Stored items:

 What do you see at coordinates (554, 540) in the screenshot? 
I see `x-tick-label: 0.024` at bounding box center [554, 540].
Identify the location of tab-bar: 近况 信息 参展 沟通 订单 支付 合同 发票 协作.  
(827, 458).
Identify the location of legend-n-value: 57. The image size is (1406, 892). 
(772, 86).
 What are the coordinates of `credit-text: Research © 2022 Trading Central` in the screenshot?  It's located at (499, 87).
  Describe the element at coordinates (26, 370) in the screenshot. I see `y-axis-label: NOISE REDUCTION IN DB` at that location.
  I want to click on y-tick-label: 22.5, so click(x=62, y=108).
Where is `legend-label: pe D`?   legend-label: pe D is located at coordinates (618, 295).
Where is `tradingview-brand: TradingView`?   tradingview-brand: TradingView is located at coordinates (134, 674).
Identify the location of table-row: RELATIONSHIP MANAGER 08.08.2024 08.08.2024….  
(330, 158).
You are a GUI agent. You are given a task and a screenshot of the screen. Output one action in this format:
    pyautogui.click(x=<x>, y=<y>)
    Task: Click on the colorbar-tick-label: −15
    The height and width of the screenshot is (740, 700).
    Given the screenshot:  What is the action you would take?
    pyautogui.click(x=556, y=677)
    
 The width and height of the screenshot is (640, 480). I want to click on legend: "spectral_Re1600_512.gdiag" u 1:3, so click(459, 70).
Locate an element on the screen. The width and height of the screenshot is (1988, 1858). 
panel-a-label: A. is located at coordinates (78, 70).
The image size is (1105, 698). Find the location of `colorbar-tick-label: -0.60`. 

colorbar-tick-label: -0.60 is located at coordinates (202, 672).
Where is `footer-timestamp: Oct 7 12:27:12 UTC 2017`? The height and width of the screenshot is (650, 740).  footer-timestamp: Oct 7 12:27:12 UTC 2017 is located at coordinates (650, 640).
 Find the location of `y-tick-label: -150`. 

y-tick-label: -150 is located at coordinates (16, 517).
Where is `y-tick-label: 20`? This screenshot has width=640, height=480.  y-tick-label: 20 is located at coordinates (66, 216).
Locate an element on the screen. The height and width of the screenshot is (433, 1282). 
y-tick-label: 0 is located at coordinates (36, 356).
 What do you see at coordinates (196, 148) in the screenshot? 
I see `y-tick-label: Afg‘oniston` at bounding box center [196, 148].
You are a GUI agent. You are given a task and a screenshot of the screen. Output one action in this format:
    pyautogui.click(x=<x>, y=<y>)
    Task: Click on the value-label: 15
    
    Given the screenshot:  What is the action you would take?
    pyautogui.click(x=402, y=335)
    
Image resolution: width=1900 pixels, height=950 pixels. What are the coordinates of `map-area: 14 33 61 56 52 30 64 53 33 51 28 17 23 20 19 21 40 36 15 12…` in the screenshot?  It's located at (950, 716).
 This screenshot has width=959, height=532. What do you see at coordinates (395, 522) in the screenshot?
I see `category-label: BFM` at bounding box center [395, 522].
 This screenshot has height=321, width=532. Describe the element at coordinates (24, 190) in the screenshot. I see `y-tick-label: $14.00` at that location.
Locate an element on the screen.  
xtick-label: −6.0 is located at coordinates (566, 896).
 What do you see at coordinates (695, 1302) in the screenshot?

WORK INSTRUCTION ::
How many lines in the rows above contain the string "Identify"? Reply with the number alone.

SOLUTION FOR THIS EXERCISE ::
3